Many of the traditional hotels have some sort of colour in their name. Attentive ones may have noticed the Schwarzen Adler (Black Eagle), the Grauen Bär (Grey Bear) and the Weisse Kreuz (White Cross). But now theres the undisputed queen of all colours - the Goldenen Krone (Golden Crown). But it's not just the name that distinguishes this hotel, but also its location - right in the middle of Innsbruck's shopping strip. Don't want to carry your shopping bags halfway through the city? Just drop them off at the hotel! And the rooms are big enough for it. We recommend the family room, even if you don't have any children. The bay window alone has enough room a few pairs of traditional Tracht outfits and loden hats. If that's not enough, you can always spread your findings across the couch and the table. If you have blown your credit limit, then you can still go and blow a notch on your belt at the hotel restaurant. Double rooms are available from ?118 a night.

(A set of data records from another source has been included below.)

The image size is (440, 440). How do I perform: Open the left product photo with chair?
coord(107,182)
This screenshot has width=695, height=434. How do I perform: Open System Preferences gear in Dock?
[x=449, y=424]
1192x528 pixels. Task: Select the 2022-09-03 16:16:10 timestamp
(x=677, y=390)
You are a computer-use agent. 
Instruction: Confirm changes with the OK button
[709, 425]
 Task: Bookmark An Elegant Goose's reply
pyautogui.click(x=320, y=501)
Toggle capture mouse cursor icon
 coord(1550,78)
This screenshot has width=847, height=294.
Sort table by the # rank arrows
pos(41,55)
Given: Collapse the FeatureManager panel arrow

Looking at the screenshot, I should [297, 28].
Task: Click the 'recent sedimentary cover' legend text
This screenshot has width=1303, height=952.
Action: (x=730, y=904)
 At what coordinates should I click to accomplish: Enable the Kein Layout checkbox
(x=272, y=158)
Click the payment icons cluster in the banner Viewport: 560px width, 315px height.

So what is romantic? A walk along the beach for many. For others it's the tale of Romeo and Juliet. For the Japanese it is Sissi and Franzl. But for the couples staying at the romantic hotel Schwarzer Adler, the Swarovski crystals really get the sparks flying. It's not just the bride that is radiating here, but also the bathroom. It is a world of crystals. The precious stones laid into the black tiles twinkle in the light, and the crystals next to the basin glitter and the double-headed eagle laid into the flooring shines in brilliance. Whatever you didn't see in the Swarovski World of Crystals is sure to be seen here in this crystal dream. There's also a whirlpool grotto and massage shower too. Those who can't really warm up to Swarovski could however get in the right mood with Versace. The Versace Deluxe Suite attracts it's guests with piano black and gold, with a fitting bathroom decked out in red lava rock. And the Empress Maria Theresia Suite has it all: Sissi plus versace and Swarovski. Those who are a bit overwhelmed by so much romance didn't understand the film. Double rooms can be yours from ?150 per night.